* **WHAT IS REQUIRED**: Beginning with the line that contains "You are a GUI", restate each line below through the final one exactly, and exclude the pictures.

^^^^^^^^^^^^^^^^

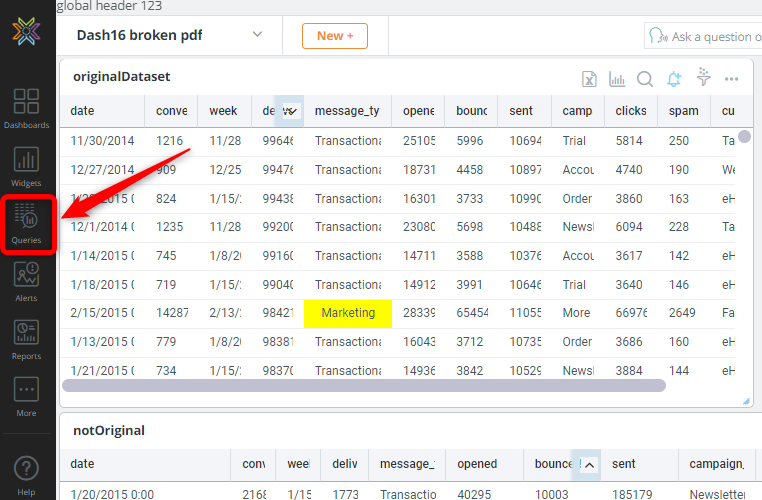Open the Dashboards section in sidebar
The width and height of the screenshot is (762, 500).
pos(26,109)
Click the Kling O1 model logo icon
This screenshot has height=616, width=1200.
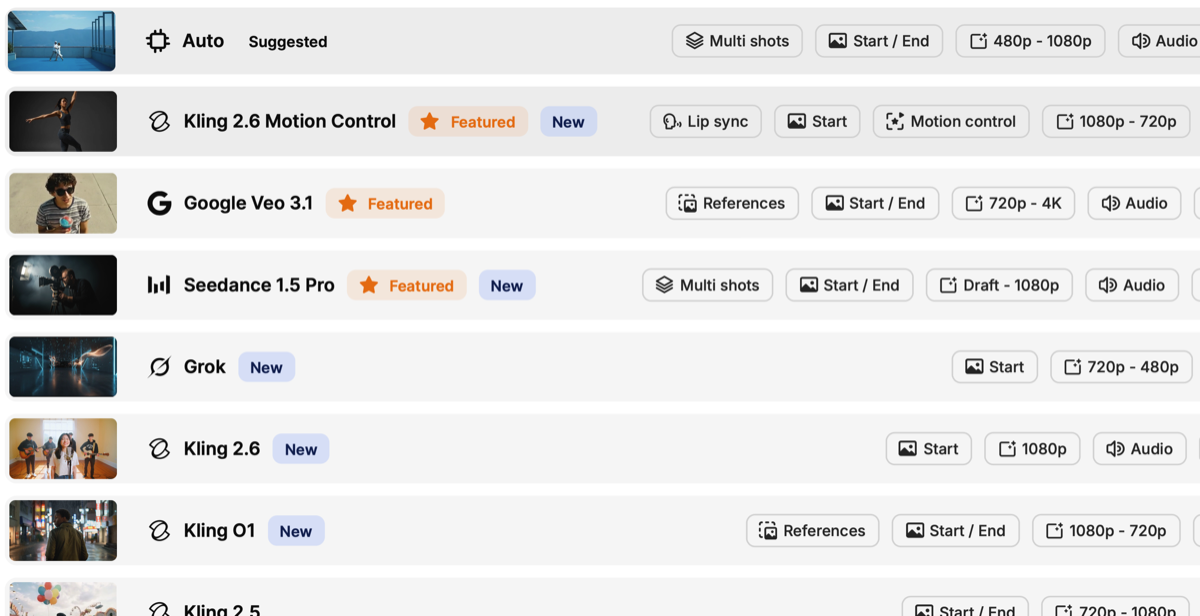point(159,531)
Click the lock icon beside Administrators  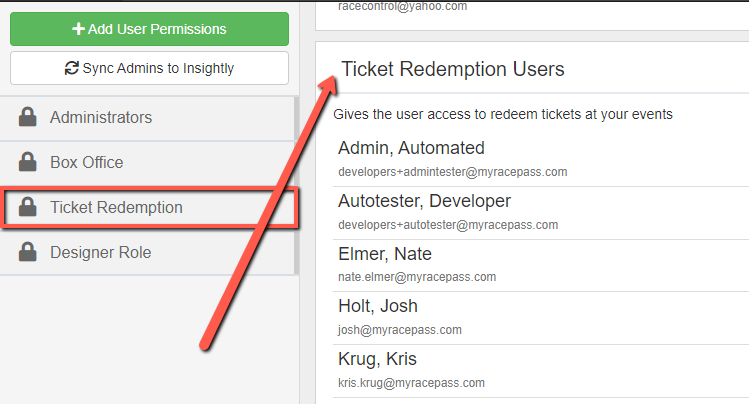[28, 117]
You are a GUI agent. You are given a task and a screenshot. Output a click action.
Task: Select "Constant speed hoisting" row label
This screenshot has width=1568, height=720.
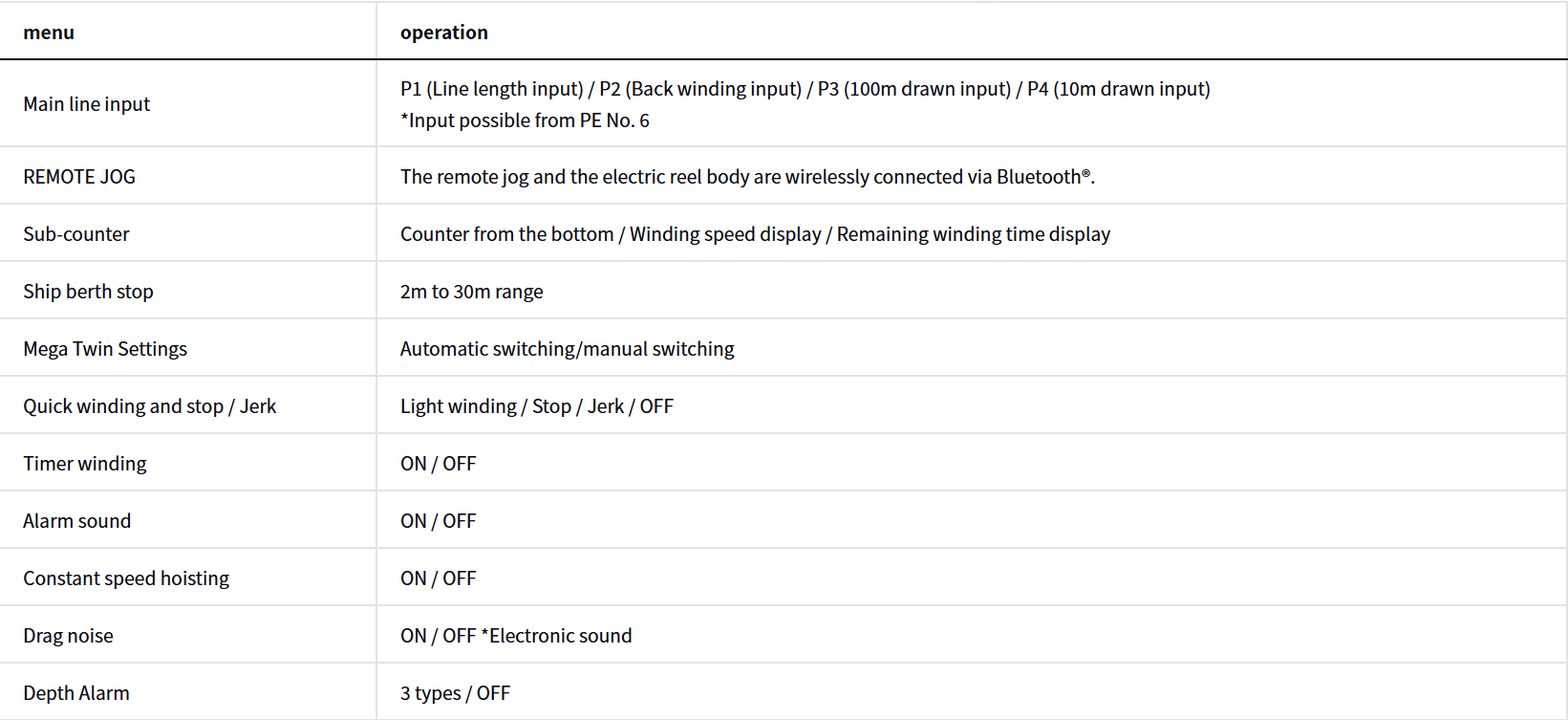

^^^^^^^^^^^^^^^^

* **ANSWER FOR THE TASK**:
You are a GUI agent. You are given a task and a screenshot. Output a click action.
Task: Select "Constant speed hoisting" row label
This screenshot has width=1568, height=720.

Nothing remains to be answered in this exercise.